Work capacity was significantly improved in subjects exposed to the supplements in their first three years of life, but only in males (Haas et al., 1995). This effect was large. Atole males had maximal oxygen consumptions (VO2max) that were 0.3l/min greater than those of fresco males. The difference is equivalent to about 0.7 SD, approaching what Cohen (1977) would call a large effect size. Another interesting finding is that the larger working capacity of atole males could not be explained by differences in fat-free mass (i.e., VO2max/kg fat-free mass was still greater in atole villages). The basis for these qualitative tissue differences between atole and fresco subjects is unclear.
A feature of all analyses carried out to date with respect to measures of intellectual performance is that they control for schooling variables (Pollitt et al., 1993) because the villages had differed in patterns of school attendance since before the beginning of the study (Habicht and Martorell, 1992; Bergeron, 1992). One of the fascinating discoveries is that intellectual performance was more affected in adolescence among subjects exposed to the supplements during pregnancy and the first two years of life than among those exposed to a supplement later in life. The behavioral analyses have focused on a different sample than the biological analyses (exposure during pregnancy and the first two years of life vs. exposure during the first three years of life, respectively). This is due to different perceptions about vulnerability in each area and to the fact that effects of atole on growth were found only in children less than three years of age (Martorell and Klein, 1980). The atole-fresco differences found in children were less than 0.2 SD, compared to differences of around 0.6 SD found in adolescence using a summary variable of intellectual performance (i.e., a factor score that combines literacy, numeracy, general knowledge, Raven's Progressive Matrices, reading, and vocabulary). To use Cohen's labels, the effects found in children can be described as small, while those found in adolescents can be called medium to large. There are also strong indications that the effects in adolescence are found only in those cohorts exposed to supplementation during pregnancy and the first two years of life. Examination of the subcomponents making up the summary variable shows that effects were found in four of six tests. Effects were found in both males and females.

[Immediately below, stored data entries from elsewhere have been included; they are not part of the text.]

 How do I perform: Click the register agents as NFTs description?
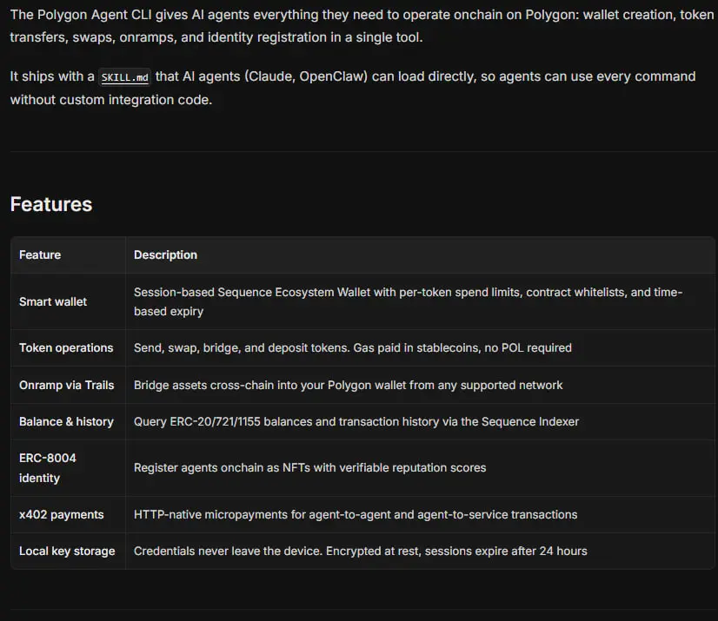pyautogui.click(x=309, y=467)
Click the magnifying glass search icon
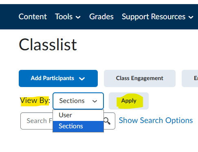 (x=107, y=121)
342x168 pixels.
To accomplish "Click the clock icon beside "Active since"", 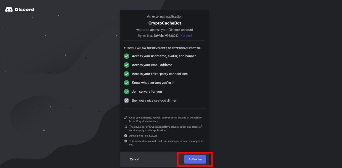I will [x=126, y=136].
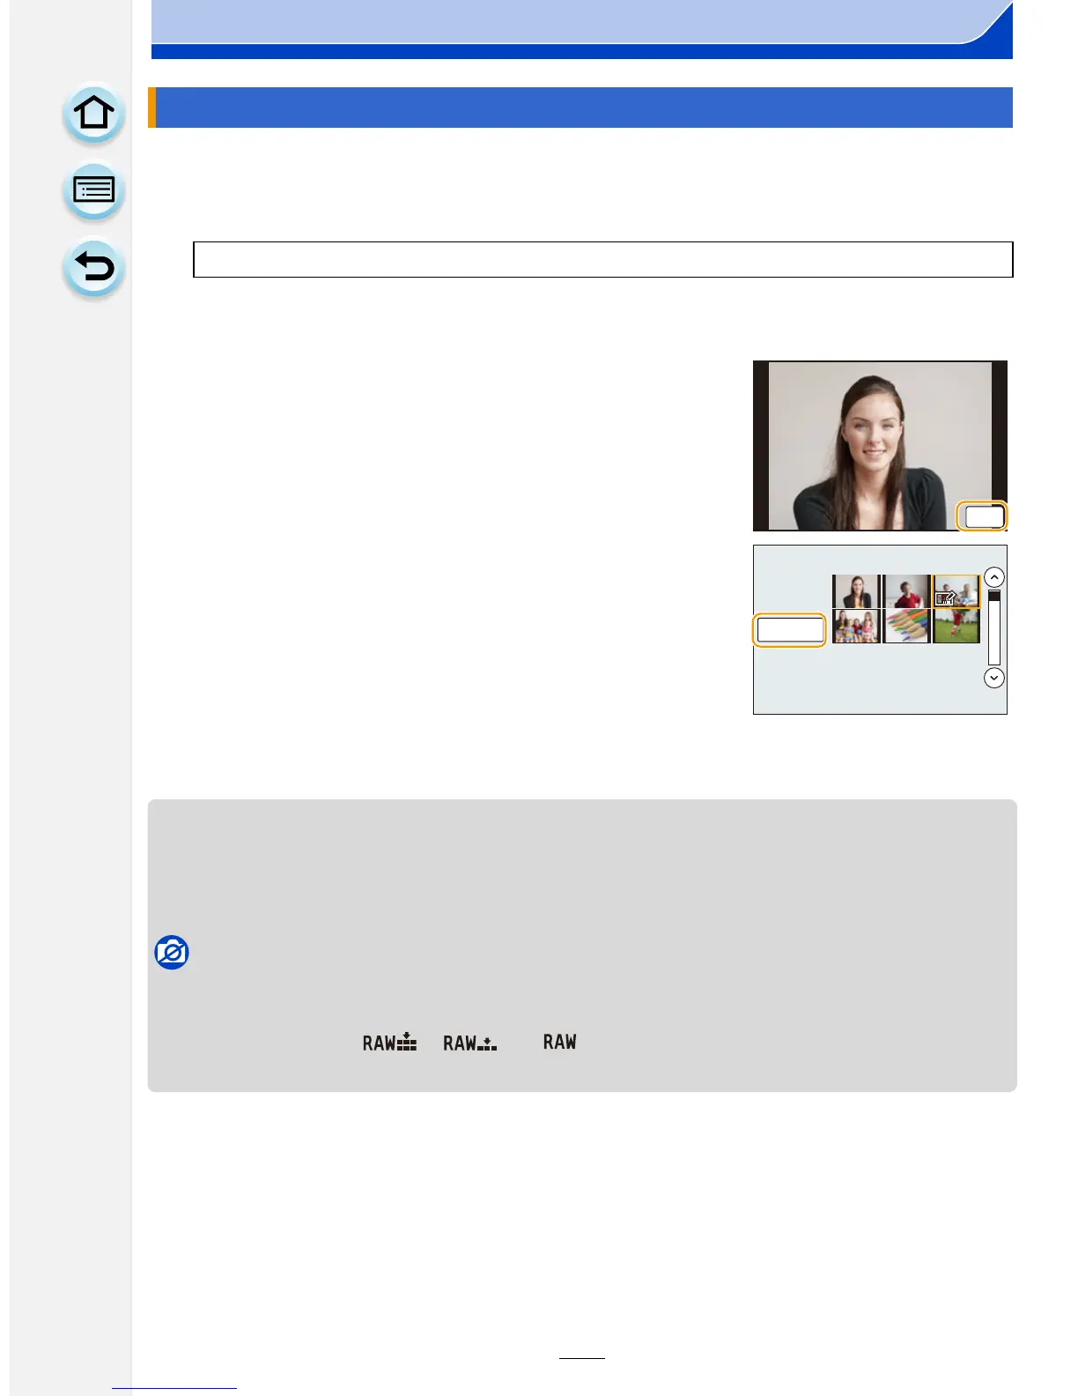Click the RAW standard quality icon
The height and width of the screenshot is (1396, 1078).
tap(469, 1043)
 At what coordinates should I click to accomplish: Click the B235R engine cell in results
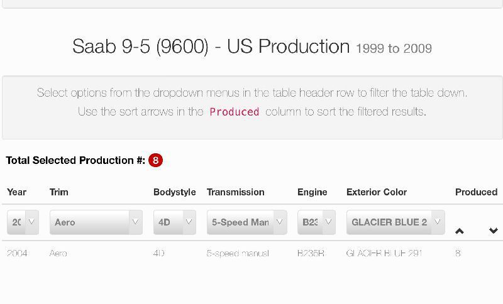(x=311, y=253)
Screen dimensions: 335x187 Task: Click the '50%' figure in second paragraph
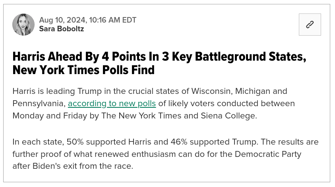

Potential Significance of the Results of the Follow-up Study
First, the greater body size and increased fat-free mass found in females would be expected to impact positively on reproductive fitness (Krasovec and Anderson, 1991). Short stature is a risk factor for cephalopelvic disproportion, delivery complications, and maternal obstetric mortality. Also, greater fat-free mass has been found to lead to higher birth weights.
The improved working capacity in males might result in increased productivity in men engaged in hard physical labor. The literature clearly supports this expectation (Spurr, 1983).
Finally, sharp minds are valued by all societies and by parents everywhere in recognition that improvements in intellectual performance are bound to improve the capacity of individuals to function in a variety of settings. Consider two suggestions. One is that such improvements might lead to better employment opportunities and greater earnings. Another is that intellectually better-endowed adults will be better parents because they will be better providers as well as being able to meet the developmental needs of their children.